Whatever be the truth, the fact is the Zuari Maroc's claim was first sent to the ministry of fertilizers and chemicals from where the relevant file moved to the ministry of divestment and then to the department of expenditure in the ministry of finance.
Besides Zuari Maroc's claim of Rs 151.55 crore (Rs 1.5155 billion), the issue of repayment of the loan worth more than Rs 200 crore taken by PPL from the government would have to be sorted out before the finance ministry could prepare a cheque in favour of Zuari Maroc.
Two of Shourie's colleagues, Finance Minister Jaswant Singh and Fertilizers Minister Sukhdev Singh Dhindsa were briefed about the circumstances leading to Zuari Maroc's claim for compensation.
None of them, it is learnt, was particularly overjoyed at hearing about what had taken place.
In August 2002, fertilizers secretary Nripendra Mishra wrote to divestment secretary Pradip Baijal pointing out that the post-closure agreement clause in the shareholders' agreement has been specifically inserted at the insistence of the ministry of divestment.
The next month, Baijal replied to Mishra saying PPL could not have been privatised without the post-closure agreement clause.
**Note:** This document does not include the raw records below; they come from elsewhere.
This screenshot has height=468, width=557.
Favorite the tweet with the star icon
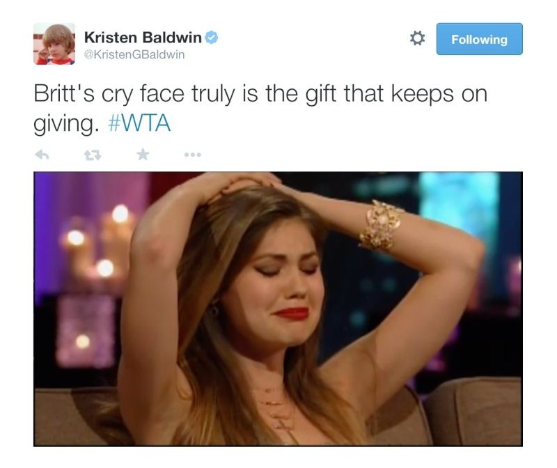[143, 154]
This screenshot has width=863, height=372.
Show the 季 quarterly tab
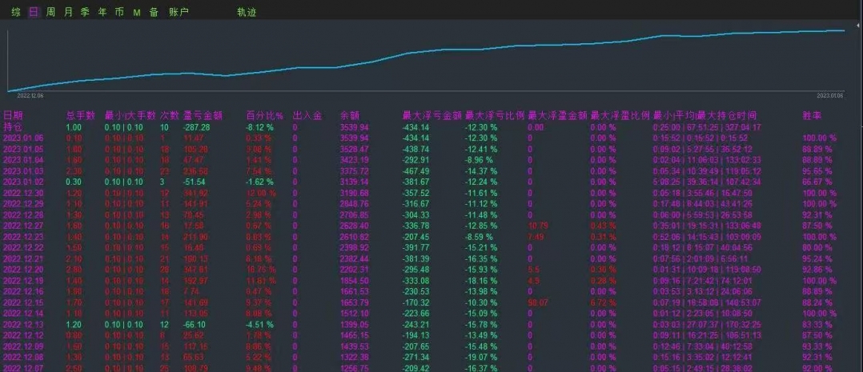(85, 12)
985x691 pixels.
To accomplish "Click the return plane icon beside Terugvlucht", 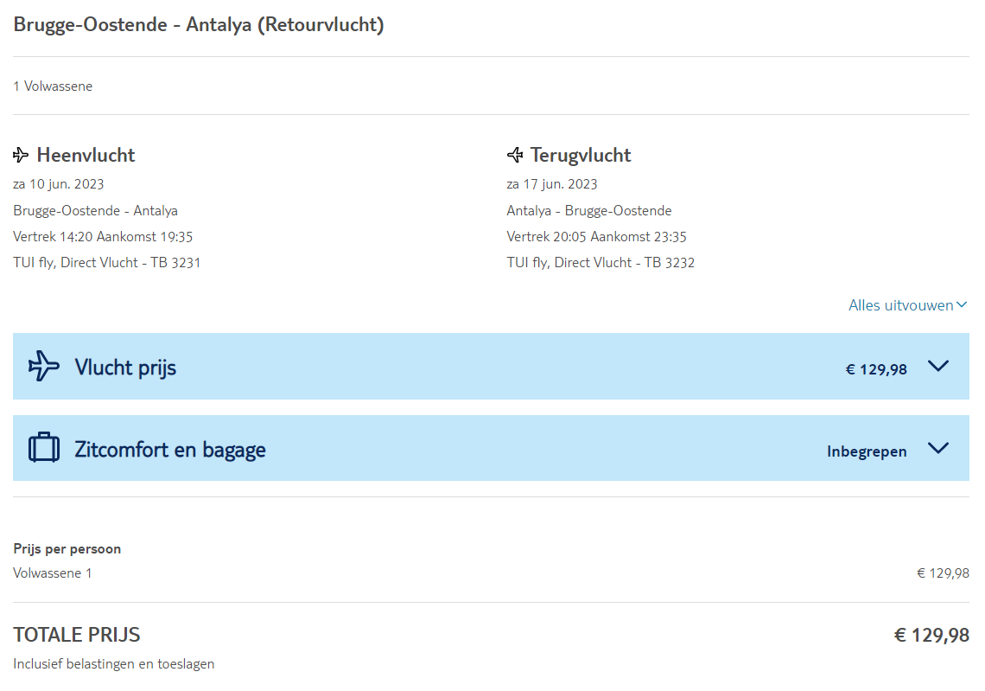I will click(x=515, y=156).
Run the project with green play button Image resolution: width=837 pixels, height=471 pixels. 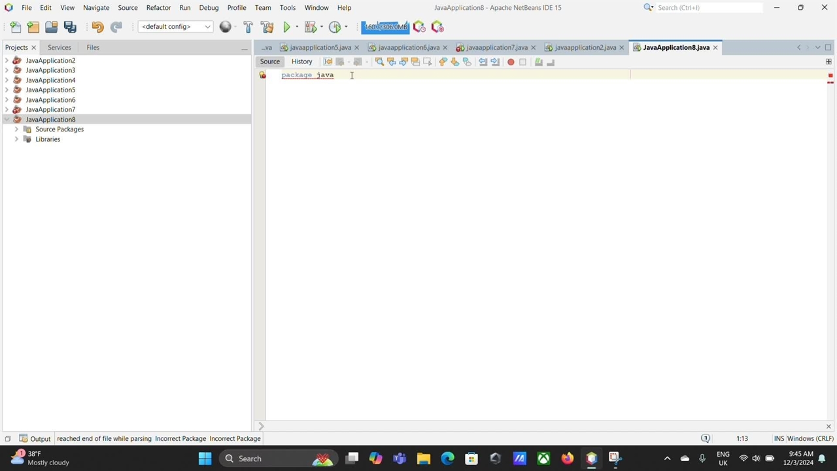click(286, 27)
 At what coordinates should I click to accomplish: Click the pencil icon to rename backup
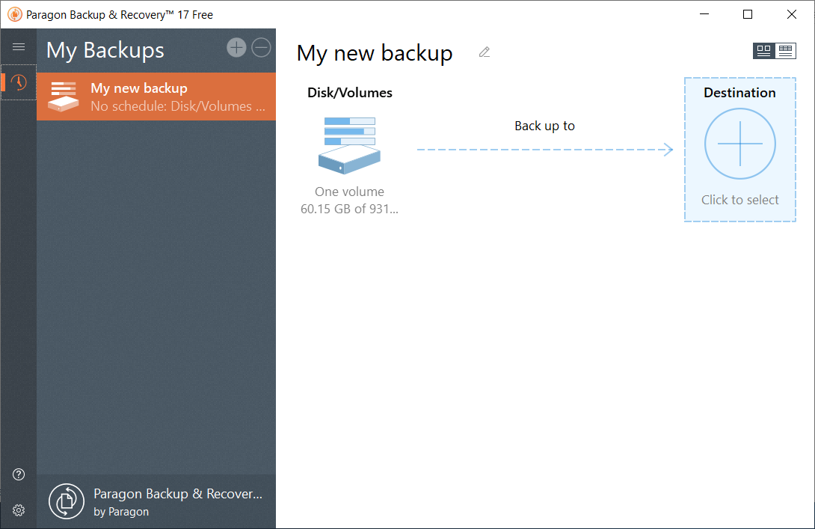tap(485, 52)
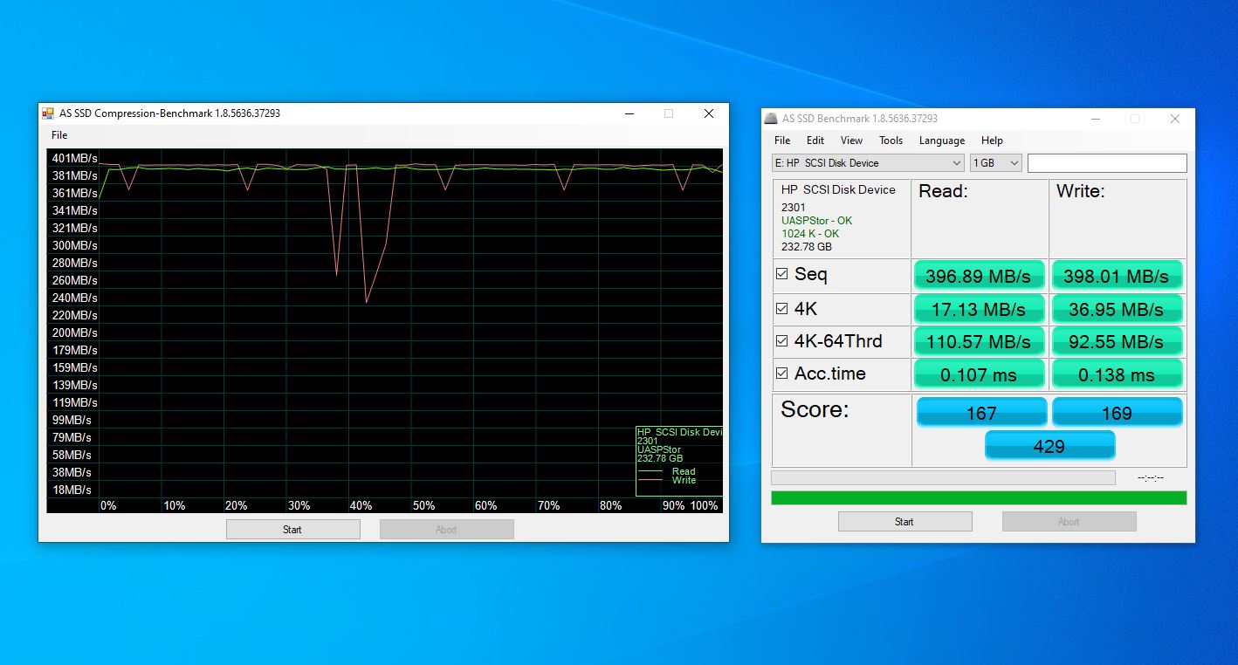The image size is (1238, 665).
Task: Toggle the 4K test checkbox
Action: (x=782, y=309)
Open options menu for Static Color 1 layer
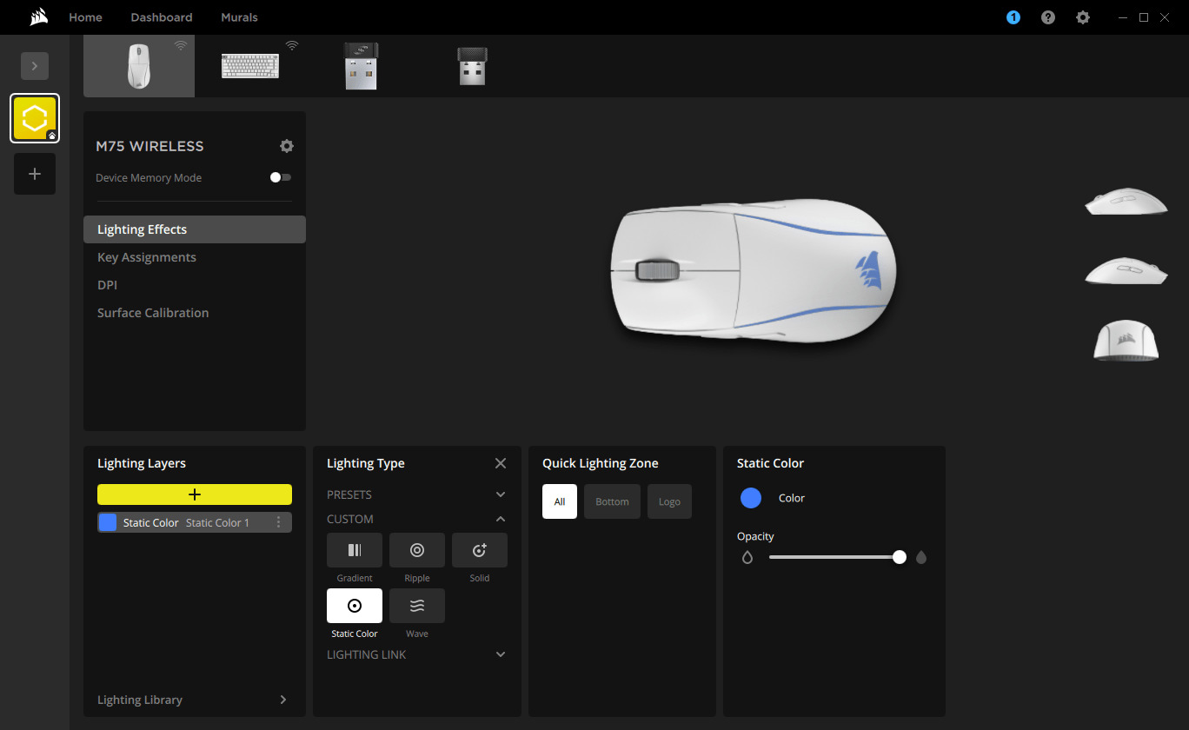The width and height of the screenshot is (1189, 730). 279,522
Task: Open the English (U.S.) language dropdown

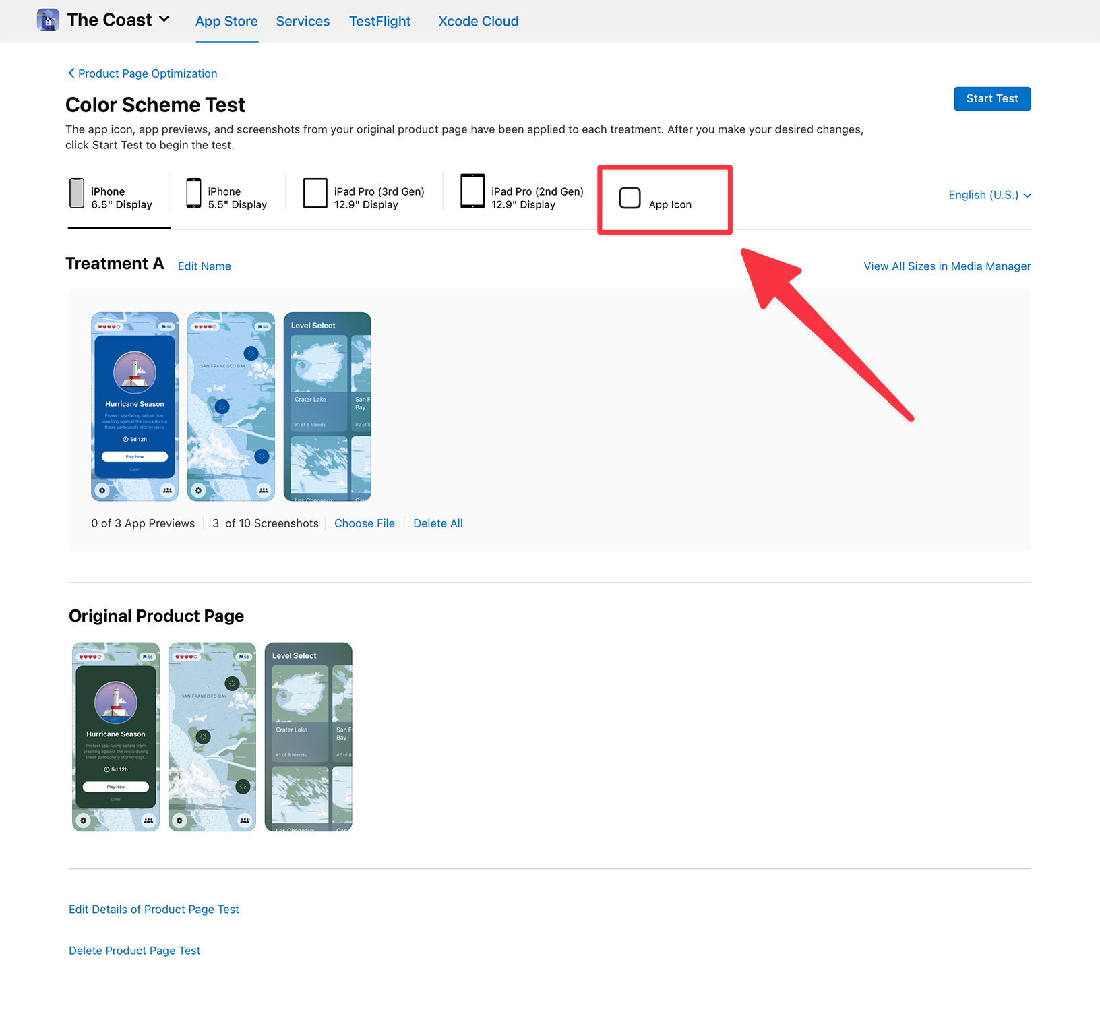Action: pos(989,195)
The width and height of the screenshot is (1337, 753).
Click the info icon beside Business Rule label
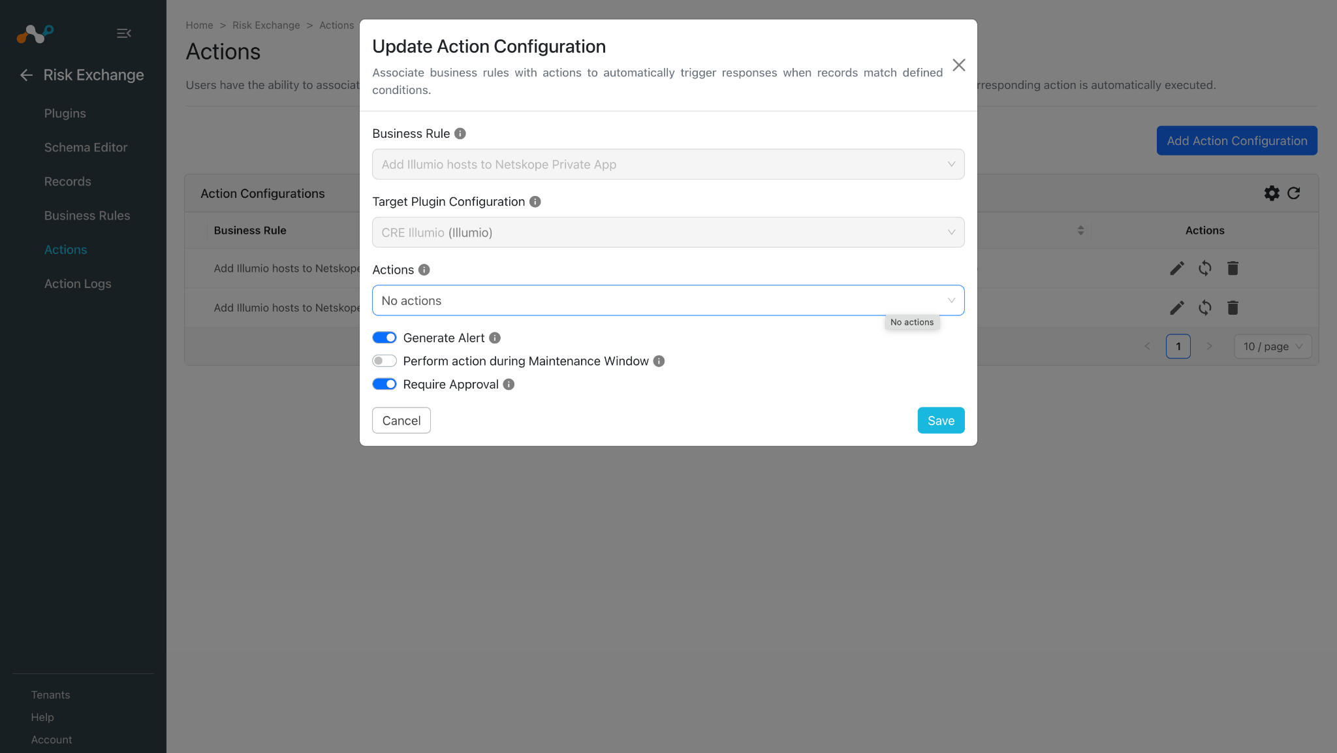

A section of the bureaucracy in the ministry of finance pointed out that this clause was working against the government's interests not only in the case of PPL but also in the instances of divestment of shares of other privatised former PSUs such as Modern Foods, Bharat Aluminium, Hindustan Teleprinters and particular hotels that were owned by India Tourism Development Corporation.
In December, the finance ministry asked the divestment ministry to prepare a fresh note for the Cabinet Committee on Divestment.
"It is advised that since there has been a material change in the terms on which the divestment of the GoI (government of India) stake in PPL was approved by (the) CCD, fresh CCD approval should be obtained," a finance ministry official noted.
It remains to be seen how Shourie and his ministry will now justify the sale of 74 per cent of PPL's shares -- with a face value of more than Rs 320 crore (Rs 3.2 billion) and a deflated 'reserve' price of Rs 176 crore (Rs 1.76 billion) to Zuari Maroc for a piffling amount of Rs 15 lakh.
And, for the record, Rs 15 lakh is 4,466 times lower than the Rs 670 crore (Rs 6.7 billion) worth of capital investment made by the taxpayers of India in Paradeep Phosphates.
We are yet to hear the last of this strange story of privatisation.